Sable rouge, jaune, blanc, sable «chantant», la terre friable de l’Île-du-Prince-Édouard vous fait voir la plage de toutes les couleurs. Le vent et l’érosion ont même formé là les principales dunes de sable du Canada, si bien que depuis 1937, 40 km de la côte Nord sont protégés par un parc national. Malgré sa taille, le 3ème plus petit parc national du pays est aussi le 3ème le plus fréquenté, avec près d’un million de visiteurs annuels! Pour conserver cet écosystème fragile fait de plantes ammophiles, de marais salés et d’oiseaux rares, comme le pluvier siffleur, tout en permettant aux visiteurs d’en profiter, les parcs sont aménagés de sentiers et pontons qui permettent de flâner dans ce paysage grandiose souvent éclairé d’une lumière flatteuse, d’accéder aux plages, d’observer les oiseaux et d’admirer les dunes sans les piétiner. Afin d’assurer la coopération consciente du public, le centre d’interprétation de Greenwich propose des expositions interactives et des activités guidées.

Plusieurs plages surveillées sont intégrées au parc, la plus célèbre étant celle de Cavendish, pour son littoral de falaises de grès rouge, particulièrement spectaculaire sous la lumière dorée du soir. Un paysage qui aurait inspiré Lucy Maud Montgomery, l’auteur du célèbre roman Anne… La maison aux pignons verts.

Pour joindre les principes d’écotourisme à la réalité, les installations balnéaires du parc sont équipés de manière à en réduire l’impact sur l’environnement: énergie solaire et éoliennes, robinets à débit réduit et toilettes à compost aident chacun à préserver les ressources. En plus d’investir massivement dans l’énergie éolienne, l’Île-du-Prince-Édouard est déjà en avance sur de nombreuses provinces du pays. Tout est ici pensé pour respecter ce patrimoine naturel riche et fragile.

Et pour les sportifs…

Ceux qui souhaitent profiter du patrimoine naturel de manière plus audacieuse trouveront de nombreuses activités pour jouir de la douceur de l’île, en dehors des randonnées du parc. L’important sentier de la confédération sillonne l’île d’une extrémité à l’autre par 350 km de pistes aménagées le long de l’ancienne voie ferrée. Le long de ce sentier de randonnée pédestre et cycliste, on découvre les paysages champêtres et les rivières, ainsi qu’une myriade de petites collectivités qui offrent restauration et hébergement, tandis que des raccourcis mènent aux principales municipalités de la province.
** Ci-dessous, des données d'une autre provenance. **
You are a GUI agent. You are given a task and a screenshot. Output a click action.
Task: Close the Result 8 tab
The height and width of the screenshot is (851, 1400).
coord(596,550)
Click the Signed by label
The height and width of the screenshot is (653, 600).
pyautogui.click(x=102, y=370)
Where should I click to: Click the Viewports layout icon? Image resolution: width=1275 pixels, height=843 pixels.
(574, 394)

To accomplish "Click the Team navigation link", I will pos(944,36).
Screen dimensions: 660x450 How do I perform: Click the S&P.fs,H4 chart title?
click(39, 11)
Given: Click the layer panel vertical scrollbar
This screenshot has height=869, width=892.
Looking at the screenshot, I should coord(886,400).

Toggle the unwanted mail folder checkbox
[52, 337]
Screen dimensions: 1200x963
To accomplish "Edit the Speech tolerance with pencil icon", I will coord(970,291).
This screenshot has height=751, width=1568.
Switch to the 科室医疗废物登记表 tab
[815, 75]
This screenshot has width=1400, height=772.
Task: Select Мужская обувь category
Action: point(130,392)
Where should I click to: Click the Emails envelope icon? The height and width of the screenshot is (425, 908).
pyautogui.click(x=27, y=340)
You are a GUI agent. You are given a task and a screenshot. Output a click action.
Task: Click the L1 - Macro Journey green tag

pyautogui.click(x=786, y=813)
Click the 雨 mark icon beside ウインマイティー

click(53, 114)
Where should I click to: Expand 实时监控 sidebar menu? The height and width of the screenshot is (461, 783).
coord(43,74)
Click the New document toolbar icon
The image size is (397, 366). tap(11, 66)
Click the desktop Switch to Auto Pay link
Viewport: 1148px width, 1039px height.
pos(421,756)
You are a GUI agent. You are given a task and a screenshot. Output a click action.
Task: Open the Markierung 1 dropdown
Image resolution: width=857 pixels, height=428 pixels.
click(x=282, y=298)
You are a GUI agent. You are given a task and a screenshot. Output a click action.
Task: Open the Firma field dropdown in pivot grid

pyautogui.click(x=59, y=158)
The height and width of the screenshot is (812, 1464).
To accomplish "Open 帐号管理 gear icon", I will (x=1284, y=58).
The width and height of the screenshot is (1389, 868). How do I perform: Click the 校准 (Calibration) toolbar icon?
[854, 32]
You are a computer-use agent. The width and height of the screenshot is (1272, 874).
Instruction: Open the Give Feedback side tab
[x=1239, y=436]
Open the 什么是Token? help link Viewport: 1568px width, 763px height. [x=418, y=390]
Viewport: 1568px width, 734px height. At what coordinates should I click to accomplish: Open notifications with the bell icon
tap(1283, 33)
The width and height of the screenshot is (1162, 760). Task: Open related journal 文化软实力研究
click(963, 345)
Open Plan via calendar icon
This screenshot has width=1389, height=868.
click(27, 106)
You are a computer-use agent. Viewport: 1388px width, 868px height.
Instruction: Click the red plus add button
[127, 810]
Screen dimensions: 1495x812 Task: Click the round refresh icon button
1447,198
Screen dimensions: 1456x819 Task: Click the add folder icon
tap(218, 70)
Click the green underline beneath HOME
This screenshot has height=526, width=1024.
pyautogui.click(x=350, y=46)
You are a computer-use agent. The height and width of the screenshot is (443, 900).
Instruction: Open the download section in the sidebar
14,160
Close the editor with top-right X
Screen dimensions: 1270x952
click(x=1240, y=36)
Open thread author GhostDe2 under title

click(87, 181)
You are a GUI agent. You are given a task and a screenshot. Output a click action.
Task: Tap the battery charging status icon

Photo: Dans le Parc National de Cavendish, les sentiers aménagés laissent
admirer le paysage tout en le préservant. © Marion Kameneff

Pour les débutants et confirmés de la pagaie, le kayak de mer est un bon moyen de sillonner les nombreuses baies de la région. À côté du phare North Rustico, dans la baie du même nom, Outside Expedition propose des tours d’une ou trois heures pour profiter d’un point de vue unique sur les falaises et les dunes du parc national.

La pêche sur l’île est toujours fructueuse. À Coverhead Harbour, et à partir des petits ports de pêche de la Côte Nord, plusieurs vieux loups des mers proposent de vous initier à la pêche en haute mer. Durant une sortie de trois heures, chacun met sa ligne à l’eau et tente sa chance pour le maquereau et la morue, qui mordent abondamment. Pour le plus grand plaisir des goélands, la récolte est immédiatement nettoyée et chacun emporte le fruit de ses efforts. N’oubliez pas de prévoir un barbecue sur la plage le soir!

Suite:
- Au pays d’Anne
- Questions pratiques
- Carnet d'adresses: Île-du-Prince-Edouard

 
Ajouter à Kakinews
Envoyez ce texte à un(e) ami(e)

En quelques clics
> Passeport Nature & Découvertes: Vous prendrez bien un Désert?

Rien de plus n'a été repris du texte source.